Macのローカル環境でコードを実行し、手元の交差検証スコア(CV)を確認したところ、驚くべき高精度を記録しました。しかし、作成した submission_tps_feb2022_lgb.csv をKaggleにLate Submitした結果は大きく異なるものでした。

Loading data...
Starting Cross Validation...
 Fold 1 finished.
 Fold 2 finished.
 Fold 3 finished.
 Fold 4 finished.
 Fold 5 finished.

==============================
手元での交差検証スコア(Accuracy): 0.99553
==============================
Submission file created: submission_tps_feb2022_lgb.csv
Kaggle Leaderboard 正解率(Accuracy):0.93937 / 0.94192

4. 考察とエンジニアとしての気づき

手元でのCVが0.99553(約99.5%)という完璧に近い数値を出していたのに対し、本番のリーダーボード(LB)では0.93937まで急降下するという大きな乖離が発生しました。これこそが、このコンペに潜む「データ重複の罠」です。
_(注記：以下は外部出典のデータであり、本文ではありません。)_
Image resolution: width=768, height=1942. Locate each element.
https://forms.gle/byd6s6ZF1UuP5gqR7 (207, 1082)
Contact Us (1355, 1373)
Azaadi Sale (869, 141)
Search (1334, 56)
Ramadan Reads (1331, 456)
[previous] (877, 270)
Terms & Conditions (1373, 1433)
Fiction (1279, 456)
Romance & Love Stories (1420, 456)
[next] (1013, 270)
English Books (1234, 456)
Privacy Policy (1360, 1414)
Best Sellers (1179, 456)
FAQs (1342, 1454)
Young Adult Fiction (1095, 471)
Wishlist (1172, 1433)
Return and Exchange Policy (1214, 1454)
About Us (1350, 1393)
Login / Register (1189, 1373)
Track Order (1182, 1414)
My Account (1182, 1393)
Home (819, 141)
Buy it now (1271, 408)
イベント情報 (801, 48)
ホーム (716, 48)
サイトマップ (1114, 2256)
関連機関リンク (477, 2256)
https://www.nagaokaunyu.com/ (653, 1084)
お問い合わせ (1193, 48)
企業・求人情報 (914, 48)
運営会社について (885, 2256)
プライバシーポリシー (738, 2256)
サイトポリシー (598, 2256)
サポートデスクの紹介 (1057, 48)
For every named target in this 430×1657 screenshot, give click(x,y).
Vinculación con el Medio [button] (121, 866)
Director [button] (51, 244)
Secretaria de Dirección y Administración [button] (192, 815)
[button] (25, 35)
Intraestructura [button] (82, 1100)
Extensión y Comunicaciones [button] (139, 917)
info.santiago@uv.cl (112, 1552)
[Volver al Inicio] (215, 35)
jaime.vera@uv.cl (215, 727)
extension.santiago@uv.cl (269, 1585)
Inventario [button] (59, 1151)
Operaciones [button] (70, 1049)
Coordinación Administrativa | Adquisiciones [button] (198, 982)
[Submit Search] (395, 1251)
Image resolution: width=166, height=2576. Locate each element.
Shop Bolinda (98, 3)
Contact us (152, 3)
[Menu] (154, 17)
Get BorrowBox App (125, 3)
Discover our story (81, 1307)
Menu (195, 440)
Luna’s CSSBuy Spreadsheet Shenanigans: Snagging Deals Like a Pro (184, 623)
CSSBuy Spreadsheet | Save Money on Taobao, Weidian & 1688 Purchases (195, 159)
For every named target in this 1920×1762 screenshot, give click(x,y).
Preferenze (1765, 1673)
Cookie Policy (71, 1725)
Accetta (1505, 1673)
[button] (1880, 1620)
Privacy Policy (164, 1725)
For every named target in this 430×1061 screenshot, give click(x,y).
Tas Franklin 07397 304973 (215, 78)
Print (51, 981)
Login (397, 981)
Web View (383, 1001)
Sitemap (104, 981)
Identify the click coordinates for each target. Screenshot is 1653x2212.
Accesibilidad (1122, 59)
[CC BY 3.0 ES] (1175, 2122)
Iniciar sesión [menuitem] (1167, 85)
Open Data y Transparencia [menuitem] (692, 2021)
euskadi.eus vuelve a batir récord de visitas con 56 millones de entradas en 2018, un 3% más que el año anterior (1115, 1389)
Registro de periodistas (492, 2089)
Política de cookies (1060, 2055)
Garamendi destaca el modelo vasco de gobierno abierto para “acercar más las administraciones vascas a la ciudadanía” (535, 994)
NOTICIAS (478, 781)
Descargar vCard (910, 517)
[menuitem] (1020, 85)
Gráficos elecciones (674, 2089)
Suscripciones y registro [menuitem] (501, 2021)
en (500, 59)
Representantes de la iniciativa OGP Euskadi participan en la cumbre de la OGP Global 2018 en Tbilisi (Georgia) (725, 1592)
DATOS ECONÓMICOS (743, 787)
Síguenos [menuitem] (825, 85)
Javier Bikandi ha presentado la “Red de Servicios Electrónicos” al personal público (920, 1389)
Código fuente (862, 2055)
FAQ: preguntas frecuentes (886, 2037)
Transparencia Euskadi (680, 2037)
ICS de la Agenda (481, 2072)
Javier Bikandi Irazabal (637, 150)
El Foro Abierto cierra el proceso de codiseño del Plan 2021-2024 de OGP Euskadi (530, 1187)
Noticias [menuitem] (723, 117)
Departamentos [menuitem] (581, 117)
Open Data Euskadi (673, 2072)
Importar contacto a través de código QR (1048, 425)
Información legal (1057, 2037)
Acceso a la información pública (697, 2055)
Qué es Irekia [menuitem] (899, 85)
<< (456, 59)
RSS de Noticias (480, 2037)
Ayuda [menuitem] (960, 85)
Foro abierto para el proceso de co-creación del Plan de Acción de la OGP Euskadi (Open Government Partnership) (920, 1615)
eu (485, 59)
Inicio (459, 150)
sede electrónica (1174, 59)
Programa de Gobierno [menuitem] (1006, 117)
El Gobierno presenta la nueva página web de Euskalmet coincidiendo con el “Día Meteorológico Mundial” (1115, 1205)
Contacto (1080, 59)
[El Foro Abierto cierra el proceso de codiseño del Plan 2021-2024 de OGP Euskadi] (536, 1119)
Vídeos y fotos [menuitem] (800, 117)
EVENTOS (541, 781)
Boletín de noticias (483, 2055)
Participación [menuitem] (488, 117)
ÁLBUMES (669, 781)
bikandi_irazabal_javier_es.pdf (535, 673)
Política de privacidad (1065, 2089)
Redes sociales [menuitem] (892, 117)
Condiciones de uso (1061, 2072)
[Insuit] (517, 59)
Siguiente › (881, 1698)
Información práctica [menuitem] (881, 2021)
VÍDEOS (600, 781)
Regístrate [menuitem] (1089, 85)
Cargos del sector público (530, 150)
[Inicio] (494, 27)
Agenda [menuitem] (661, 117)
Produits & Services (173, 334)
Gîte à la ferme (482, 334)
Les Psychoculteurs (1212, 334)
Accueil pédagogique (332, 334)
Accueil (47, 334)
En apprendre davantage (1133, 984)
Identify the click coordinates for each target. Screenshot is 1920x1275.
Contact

  • リークによる過学習: このデータセットには全く同じ値を持つ行(重複データ)が多数含まれています。通常の StratifiedKFold で分割すると、同じデータが「学習用」と「検証用」の両方に分散して入り込んでしまい、モデルが答えを暗記してCVが跳ね上がっていました。
  • 多クラス分類の速度感: 前回のMoA(マルチラベル)と比べ、10クラスの「multiclass」として1回の実行で済むため、20万行の処理もローカル環境で非常にスムーズでした。

「手元のCVを盲信してはいけない」というKaggleの洗礼を綺麗に浴びる形となりましたが、課題(原因)は明確です。次回はこの「重複データの除外」と「サンプルの重み付け(sample_weight)」を導入し、手元の検証環境を正しく修正した上で本番スコアの大幅更新を狙います。


次回は、重複行の処理とサンプルの重み付けを実装し、Kaggle本番スコア0.98オーバーへの到達を目指します。